Thursday, October 27, 2011
Sons of the Prophet (Roundabout Theatre Company)
By Harry Forbes
This fine and deeply affecting play by Stephen Karam – commissioned by the Roundabout as part of its New Play Initiative for emerging and established artists – will surely rank as one the best of the 2011-2012 season. And it marks the occasion of another treasurable performance by the impressively versatile Santino Fontana who shone, most recently, in Roundabout’s “The Importance of Being Ernest” last season.
Here, he’s Joseph. a Lebanese-American living in central Pennsylvania surrounded by his handicapped brother Charles (Chris Perfetti) who, like Joseph, is gay; a crotchety uncle (Yusef Bulos) in failing health; and his clinically depressed, pill-popping book publisher boss Gloria (Joanna Gleason).

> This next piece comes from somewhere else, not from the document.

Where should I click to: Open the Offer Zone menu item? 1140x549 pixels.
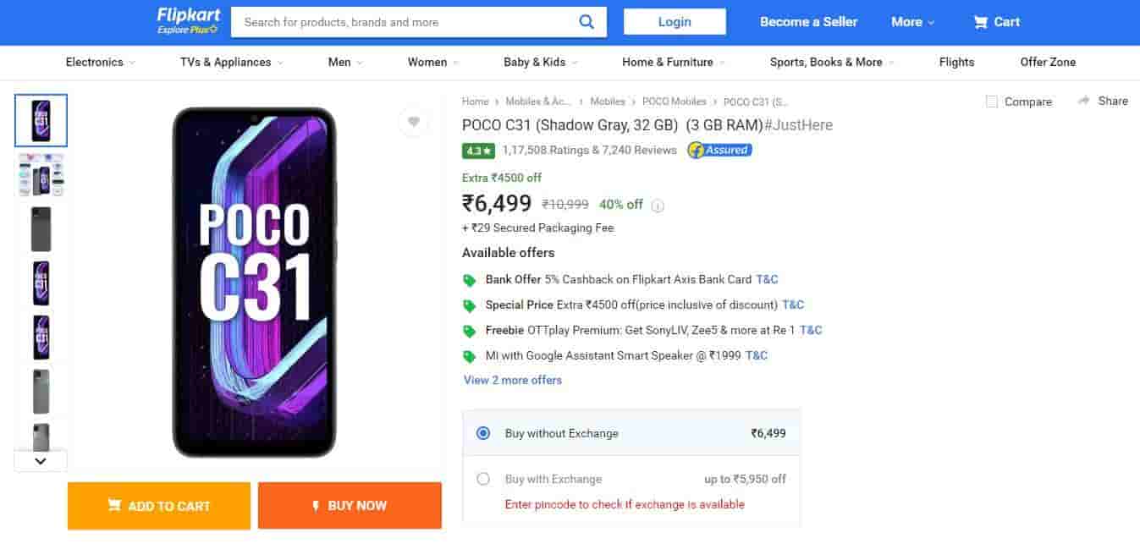pyautogui.click(x=1048, y=62)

In the play’s early moments, we learn his father dies of a heart attack one week after swerving to avoid what he thought was a deer while driving. In fact, the animal was on a stuffed decoy placed on the road as a prank by Vin (Jonathan Louis Dent), a local football star who had been raised in a foster home, and whose juvenile sentence is postponed till after football season. This becomes a point of contention in the town, one ultimately debated in the play’s climactic scene, a town meeting.
Joseph is beset by various health ailments, and sorely needs the insurance he gets from working for the scattered, self-absorbed Gloria, a lady who, comically, knows no boundaries. But he faces his various adversities with humor and resilience, as misfortune seems to beset his family at every turn.
When Gloria discovers his ethnic heritage and learns that his family is distantly related to Kahlil Gibran, she sees a way to boost her failing business: a memoir about Joseph’s family geared to their tenuous connection to the famed author of “The Prophet.”
Karam has ingeniously structured the play along the lines of that book with projected headings “On Pain,” “On Friendship,” “On Work,” etc. But for all the Big Issues explored in the play – suffering, sickness, death, loneliness – the play is never heavy-handed, leavened as it is by humor throughout.
Besides Fontana’s fine work, Chris Perfetti shines as the campy younger brother with a spiritual bent, influenced no doubt by their father who revered the Lebanese Maronite St. Rafca, canonized for her suffering, and whose portrait looms in the upstairs bedroom.
Also excellent are Charles Socarides as a reporter covering the hearings about the car accident and who shares a history with Joseph from high school days; and Dee Nelson and Lizbeth Mackay is various roles.
The play is finely directed by Peter DuBois who, like his cast, is ever sensitive to the frequent funny-sad shifts. Production credits are first-rate including Anna Louizos’ split-level set, Bobby Frederick Tilley, II’s costumes, and Japhy Weideman’s lighting.
I didn’t catch Karam’s first well-received play for the Roundabout – “Speech & Debate” – but clearly, he is an exciting playwright with a bright future.